| .. Licensed to the Apache Software Foundation (ASF) under one |
| .. or more contributor license agreements. See the NOTICE file |
| .. distributed with this work for additional information |
| .. regarding copyright ownership. The ASF licenses this file |
| .. to you under the Apache License, Version 2.0 (the |
| .. "License"); you may not use this file except in compliance |
| .. with the License. You may obtain a copy of the License at |
| |
| .. http://www.apache.org/licenses/LICENSE-2.0 |
| |
| .. Unless required by applicable law or agreed to in writing, |
| .. software distributed under the License is distributed on an |
| .. "AS IS" BASIS, WITHOUT WARRANTIES OR CONDITIONS OF ANY |
| .. KIND, either express or implied. See the License for the |
| .. specific language governing permissions and limitations |
| .. under the License. |
| |
| .. default-domain:: cpp |
| .. highlight:: cpp |
| |
| .. cpp:namespace:: arrow::csv |
| |
| ================= |
| Reading CSV files |
| ================= |
| |
| Arrow provides a fast CSV reader allowing ingestion of external data |
| as Arrow tables. |
| |
| .. seealso:: |
| :ref:`CSV reader API reference <cpp-api-csv>`. |
| |
| Basic usage |
| =========== |
| |
| A CSV file is read from a :class:`~arrow::io::InputStream`. |
| |
| .. code-block:: cpp |
| |
| #include "arrow/csv/api.h" |
| |
| { |
| // ... |
| arrow::io::IOContext io_context = arrow::io::default_io_context(); |
| std::shared_ptr<arrow::io::InputStream> input = ...; |
| |
| auto read_options = arrow::csv::ReadOptions::Defaults(); |
| auto parse_options = arrow::csv::ParseOptions::Defaults(); |
| auto convert_options = arrow::csv::ConvertOptions::Defaults(); |
| |
| // Instantiate TableReader from input stream and options |
| auto maybe_reader = |
| arrow::csv::TableReader::Make(io_context, |
| input, |
| read_options, |
| parse_options, |
| convert_options); |
| if (!maybe_reader.ok()) { |
| // Handle TableReader instantiation error... |
| } |
| std::shared_ptr<arrow::csv::TableReader> reader = *maybe_reader; |
| |
| // Read table from CSV file |
| auto maybe_table = reader->Read(); |
| if (!maybe_table.ok()) { |
| // Handle CSV read error |
| // (for example a CSV syntax error or failed type conversion) |
| } |
| std::shared_ptr<arrow::Table> table = *maybe_table; |
| } |
| |
| Column names |
| ============ |
| |
| There are three possible ways to infer column names from the CSV file: |
| |
| * By default, the column names are read from the first row in the CSV file |
| * If :member:`ReadOptions::column_names` is set, it forces the column |
| names in the table to these values (the first row in the CSV file is |
| read as data) |
| * If :member:`ReadOptions::autogenerate_column_names` is true, column names |
| will be autogenerated with the pattern "f0", "f1"... (the first row in the |
| CSV file is read as data) |
| |
| Column selection |
| ================ |
| |
| By default, Arrow reads all columns in the CSV file.

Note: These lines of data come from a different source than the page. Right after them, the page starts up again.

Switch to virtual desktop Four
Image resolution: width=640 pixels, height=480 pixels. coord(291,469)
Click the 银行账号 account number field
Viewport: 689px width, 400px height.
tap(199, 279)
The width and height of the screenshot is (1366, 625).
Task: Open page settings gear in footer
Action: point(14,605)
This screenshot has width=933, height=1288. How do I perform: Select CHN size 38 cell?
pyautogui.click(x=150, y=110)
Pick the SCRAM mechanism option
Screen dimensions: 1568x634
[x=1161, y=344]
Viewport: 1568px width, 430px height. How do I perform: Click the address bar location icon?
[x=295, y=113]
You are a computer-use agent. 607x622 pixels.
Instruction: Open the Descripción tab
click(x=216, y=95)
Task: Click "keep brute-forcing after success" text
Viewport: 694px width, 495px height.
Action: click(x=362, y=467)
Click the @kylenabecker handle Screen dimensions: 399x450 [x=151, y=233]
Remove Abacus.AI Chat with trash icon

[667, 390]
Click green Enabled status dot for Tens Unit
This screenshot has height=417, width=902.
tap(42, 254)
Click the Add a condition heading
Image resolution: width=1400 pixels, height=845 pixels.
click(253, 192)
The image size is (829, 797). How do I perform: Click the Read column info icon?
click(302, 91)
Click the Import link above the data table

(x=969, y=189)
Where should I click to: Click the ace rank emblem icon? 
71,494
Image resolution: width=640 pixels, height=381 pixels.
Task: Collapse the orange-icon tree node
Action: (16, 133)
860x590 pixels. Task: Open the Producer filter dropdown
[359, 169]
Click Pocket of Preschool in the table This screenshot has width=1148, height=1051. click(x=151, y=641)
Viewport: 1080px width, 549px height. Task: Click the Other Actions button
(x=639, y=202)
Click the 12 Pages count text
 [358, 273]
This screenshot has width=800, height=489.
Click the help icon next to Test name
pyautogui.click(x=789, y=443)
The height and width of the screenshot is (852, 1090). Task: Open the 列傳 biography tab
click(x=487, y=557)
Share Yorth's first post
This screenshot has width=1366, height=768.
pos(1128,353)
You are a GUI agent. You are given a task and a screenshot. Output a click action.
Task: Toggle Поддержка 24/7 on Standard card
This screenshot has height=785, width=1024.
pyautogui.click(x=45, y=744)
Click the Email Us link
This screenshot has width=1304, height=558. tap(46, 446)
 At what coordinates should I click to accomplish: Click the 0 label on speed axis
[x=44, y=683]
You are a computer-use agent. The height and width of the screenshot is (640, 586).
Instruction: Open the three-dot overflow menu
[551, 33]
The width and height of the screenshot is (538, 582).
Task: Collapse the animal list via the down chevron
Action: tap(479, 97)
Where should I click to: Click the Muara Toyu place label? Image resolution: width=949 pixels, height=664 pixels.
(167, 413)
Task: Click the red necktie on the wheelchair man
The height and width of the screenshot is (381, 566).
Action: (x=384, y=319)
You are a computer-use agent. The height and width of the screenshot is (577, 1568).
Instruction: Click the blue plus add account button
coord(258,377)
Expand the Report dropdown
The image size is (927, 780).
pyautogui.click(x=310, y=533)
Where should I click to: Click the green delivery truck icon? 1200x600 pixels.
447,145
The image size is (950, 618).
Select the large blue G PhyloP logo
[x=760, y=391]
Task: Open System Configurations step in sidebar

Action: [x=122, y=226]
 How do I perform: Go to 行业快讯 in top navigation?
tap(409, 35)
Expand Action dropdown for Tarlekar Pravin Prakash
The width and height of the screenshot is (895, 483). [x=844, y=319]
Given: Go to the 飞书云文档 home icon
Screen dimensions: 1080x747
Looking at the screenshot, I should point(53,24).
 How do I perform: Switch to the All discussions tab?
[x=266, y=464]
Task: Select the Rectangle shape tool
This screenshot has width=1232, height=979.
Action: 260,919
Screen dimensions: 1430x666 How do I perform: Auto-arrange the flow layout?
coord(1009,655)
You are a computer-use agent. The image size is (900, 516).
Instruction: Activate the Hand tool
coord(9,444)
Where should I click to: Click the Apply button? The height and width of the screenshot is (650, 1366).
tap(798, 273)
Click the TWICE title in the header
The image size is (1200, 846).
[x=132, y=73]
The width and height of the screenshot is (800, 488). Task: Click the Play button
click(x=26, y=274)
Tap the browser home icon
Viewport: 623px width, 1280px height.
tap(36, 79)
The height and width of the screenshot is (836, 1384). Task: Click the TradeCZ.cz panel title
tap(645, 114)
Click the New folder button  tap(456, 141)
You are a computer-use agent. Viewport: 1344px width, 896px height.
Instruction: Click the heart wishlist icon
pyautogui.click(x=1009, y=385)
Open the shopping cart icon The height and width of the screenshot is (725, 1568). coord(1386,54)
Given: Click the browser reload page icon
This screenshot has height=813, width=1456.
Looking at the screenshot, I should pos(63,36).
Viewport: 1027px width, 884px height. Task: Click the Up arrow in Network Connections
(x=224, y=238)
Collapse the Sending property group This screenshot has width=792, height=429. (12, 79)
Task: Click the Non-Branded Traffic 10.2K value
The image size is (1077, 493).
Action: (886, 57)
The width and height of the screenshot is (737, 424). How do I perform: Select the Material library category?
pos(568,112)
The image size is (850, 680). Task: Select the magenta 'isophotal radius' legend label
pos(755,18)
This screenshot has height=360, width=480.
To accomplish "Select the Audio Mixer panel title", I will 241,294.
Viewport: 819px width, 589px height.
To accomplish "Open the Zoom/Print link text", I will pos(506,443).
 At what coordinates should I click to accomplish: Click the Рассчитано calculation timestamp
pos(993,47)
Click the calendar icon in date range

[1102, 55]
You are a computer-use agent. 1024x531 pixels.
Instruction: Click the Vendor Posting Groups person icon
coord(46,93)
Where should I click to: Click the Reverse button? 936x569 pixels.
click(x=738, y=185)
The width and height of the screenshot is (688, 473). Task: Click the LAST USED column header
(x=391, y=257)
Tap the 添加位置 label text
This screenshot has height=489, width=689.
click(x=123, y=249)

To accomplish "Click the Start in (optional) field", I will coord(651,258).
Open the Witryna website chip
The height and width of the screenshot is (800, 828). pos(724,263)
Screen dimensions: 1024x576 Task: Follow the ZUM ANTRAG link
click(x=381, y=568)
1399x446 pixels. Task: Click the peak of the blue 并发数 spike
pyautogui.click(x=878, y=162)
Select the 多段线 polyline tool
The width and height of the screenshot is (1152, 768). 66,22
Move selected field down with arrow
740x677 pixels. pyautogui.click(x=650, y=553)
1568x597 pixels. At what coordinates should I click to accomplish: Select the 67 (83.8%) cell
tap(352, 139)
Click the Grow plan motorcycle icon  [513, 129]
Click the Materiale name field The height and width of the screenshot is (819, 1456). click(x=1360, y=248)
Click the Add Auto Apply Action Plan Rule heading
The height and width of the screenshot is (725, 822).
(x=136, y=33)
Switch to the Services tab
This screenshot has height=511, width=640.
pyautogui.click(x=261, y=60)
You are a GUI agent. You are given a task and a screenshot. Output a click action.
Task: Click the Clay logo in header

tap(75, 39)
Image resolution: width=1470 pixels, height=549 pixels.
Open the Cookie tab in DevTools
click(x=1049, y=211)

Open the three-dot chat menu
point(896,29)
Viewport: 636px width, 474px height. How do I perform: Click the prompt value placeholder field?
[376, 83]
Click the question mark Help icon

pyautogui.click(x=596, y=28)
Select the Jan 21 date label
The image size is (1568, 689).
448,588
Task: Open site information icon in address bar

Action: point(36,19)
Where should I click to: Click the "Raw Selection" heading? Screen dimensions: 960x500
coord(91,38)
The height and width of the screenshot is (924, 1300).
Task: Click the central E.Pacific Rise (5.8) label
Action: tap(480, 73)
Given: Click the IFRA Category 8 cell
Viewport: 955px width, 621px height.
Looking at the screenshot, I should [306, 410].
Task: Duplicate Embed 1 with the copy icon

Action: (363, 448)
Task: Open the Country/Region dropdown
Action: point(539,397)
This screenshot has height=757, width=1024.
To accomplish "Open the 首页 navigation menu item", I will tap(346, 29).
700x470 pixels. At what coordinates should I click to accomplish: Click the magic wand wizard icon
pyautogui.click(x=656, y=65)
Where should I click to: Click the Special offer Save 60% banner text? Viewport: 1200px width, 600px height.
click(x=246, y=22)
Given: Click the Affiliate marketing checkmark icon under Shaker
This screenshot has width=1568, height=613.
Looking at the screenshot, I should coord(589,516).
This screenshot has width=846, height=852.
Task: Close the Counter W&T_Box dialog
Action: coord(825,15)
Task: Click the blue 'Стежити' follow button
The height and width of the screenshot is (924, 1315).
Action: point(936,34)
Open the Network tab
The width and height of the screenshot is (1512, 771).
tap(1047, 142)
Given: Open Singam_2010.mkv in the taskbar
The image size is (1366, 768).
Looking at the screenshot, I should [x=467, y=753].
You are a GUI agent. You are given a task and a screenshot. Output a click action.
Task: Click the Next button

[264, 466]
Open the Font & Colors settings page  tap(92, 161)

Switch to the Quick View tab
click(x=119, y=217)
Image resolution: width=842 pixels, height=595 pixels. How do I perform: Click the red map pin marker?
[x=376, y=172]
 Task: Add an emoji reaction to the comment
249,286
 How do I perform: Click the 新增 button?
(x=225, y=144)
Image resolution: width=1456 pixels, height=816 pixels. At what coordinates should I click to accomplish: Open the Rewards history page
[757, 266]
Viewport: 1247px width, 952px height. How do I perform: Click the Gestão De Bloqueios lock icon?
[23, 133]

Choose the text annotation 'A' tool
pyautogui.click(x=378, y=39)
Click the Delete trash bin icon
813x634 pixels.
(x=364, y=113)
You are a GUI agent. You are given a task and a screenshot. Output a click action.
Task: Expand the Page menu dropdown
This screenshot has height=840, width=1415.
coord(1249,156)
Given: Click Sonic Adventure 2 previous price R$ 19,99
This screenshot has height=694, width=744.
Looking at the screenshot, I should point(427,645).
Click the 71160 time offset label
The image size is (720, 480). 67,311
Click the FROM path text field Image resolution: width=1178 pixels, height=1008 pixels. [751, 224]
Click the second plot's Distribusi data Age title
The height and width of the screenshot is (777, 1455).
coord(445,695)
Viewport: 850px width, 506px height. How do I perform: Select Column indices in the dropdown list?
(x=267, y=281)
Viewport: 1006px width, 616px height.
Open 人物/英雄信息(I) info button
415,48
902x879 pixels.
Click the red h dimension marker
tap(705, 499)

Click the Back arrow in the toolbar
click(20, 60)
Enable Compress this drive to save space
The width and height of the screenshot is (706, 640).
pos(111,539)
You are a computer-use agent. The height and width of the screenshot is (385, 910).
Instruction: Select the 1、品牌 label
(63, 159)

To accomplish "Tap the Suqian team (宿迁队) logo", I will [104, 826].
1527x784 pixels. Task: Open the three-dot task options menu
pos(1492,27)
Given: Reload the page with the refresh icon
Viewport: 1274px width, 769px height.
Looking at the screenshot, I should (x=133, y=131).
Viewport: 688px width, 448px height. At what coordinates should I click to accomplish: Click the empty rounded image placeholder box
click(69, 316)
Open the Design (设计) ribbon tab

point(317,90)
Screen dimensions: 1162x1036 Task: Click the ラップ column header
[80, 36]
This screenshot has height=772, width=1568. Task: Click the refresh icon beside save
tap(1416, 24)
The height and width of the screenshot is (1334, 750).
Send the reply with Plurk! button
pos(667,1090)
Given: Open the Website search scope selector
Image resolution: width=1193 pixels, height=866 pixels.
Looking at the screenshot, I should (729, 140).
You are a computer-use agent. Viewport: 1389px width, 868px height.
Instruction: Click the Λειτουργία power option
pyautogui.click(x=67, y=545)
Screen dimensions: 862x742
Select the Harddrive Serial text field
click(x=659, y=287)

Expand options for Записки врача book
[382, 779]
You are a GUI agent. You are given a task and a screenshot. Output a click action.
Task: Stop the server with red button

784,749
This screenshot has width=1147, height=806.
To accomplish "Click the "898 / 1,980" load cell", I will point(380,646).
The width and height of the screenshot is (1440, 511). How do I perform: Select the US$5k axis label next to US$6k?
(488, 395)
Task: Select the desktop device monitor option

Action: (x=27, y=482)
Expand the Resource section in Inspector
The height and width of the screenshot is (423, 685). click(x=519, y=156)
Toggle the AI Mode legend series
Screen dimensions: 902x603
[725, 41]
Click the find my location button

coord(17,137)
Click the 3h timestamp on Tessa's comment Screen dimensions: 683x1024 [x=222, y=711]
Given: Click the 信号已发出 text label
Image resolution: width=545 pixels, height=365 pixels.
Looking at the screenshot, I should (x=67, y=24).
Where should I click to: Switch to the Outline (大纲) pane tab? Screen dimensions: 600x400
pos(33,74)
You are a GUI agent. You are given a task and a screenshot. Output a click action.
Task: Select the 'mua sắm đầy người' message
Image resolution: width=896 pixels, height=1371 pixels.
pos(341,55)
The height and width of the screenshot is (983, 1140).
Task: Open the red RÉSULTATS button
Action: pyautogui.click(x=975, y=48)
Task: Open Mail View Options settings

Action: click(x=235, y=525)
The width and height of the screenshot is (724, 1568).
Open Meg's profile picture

You can narrow the |
| selection of columns with the :member:`ConvertOptions::include_columns` |
| option. If some columns in :member:`ConvertOptions::include_columns` |
| are missing from the CSV file, an error will be emitted unless |
| :member:`ConvertOptions::include_missing_columns` is true, in which case |
| the missing columns are assumed to contain all-null values. |
| |
| Interaction with column names |
| ----------------------------- |
| |
| If both :member:`ReadOptions::column_names` and |
| :member:`ConvertOptions::include_columns` are specified, |
| the :member:`ReadOptions::column_names` are assumed to map to CSV columns, |
| and :member:`ConvertOptions::include_columns` is a subset of those column |
| names that will part of the Arrow Table. |
| |
| Data types |
| ========== |
| |
| By default, the CSV reader infers the most appropriate data type for each |
| column. Type inference considers the following data types, in order: |
| |
| * Null |
| * Int64 |
| * Boolean |
| * Date32 |
| * Timestamp (with seconds unit) |
| * Float64 |
| * Dictionary<String> (if :member:`ConvertOptions::auto_dict_encode` is true) |
| * Dictionary<Binary> (if :member:`ConvertOptions::auto_dict_encode` is true) |
| * String |
| * Binary |
| |
| It is possible to override type inference for select columns by setting |
| the :member:`ConvertOptions::column_types` option. Explicit data types |
| can be chosen from the following list: |
| |
| * Null |
| * All Integer types |
| * Float32 and Float64 |
| * Decimal128 |
| * Boolean |
| * Date32 and Date64 |
| * Timestamp |
| * Binary and Large Binary |
| * String and Large String (with optional UTF8 input validation) |
| * Fixed-Size Binary |
| * Dictionary with index type Int32 and value type one of the following: |
| Binary, String, LargeBinary, LargeString, Int32, UInt32, Int64, UInt64, |
| Float32, Float64, Decimal128 |
| |
| Other data types do not support conversion from CSV values and will error out. |
| |
| Dictionary inference |
| -------------------- |
| |
| If type inference is enabled and :member:`ConvertOptions::auto_dict_encode` |
| is true, the CSV reader first tries to convert string-like columns to a |
| dictionary-encoded string-like array. It switches to a plain string-like |
| array when the threshold in :member:`ConvertOptions::auto_dict_max_cardinality` |
| is reached. |
| |
| Nulls |
| ----- |
| |
| Null values are recognized from the spellings stored in |
| :member:`ConvertOptions::null_values`. The :func:`ConvertOptions::Defaults` |
| factory method will initialize a number of conventional null spellings such |
| as ``N/A``. |
| |
| Character encoding |
| ------------------ |
| |
| CSV files are expected to be encoded in UTF8. However, non-UTF8 data |
| is accepted for Binary columns. |
| |
| Performance |
| =========== |
| |
| By default, the CSV reader will parallelize reads in order to exploit all |
| CPU cores on your machine. You can change this setting in |
| :member:`ReadOptions::use_threads`. A reasonable expectation is at least |
| 100 MB/s per core on a performant desktop or laptop computer (measured in |
| source CSV bytes, not target Arrow data bytes). |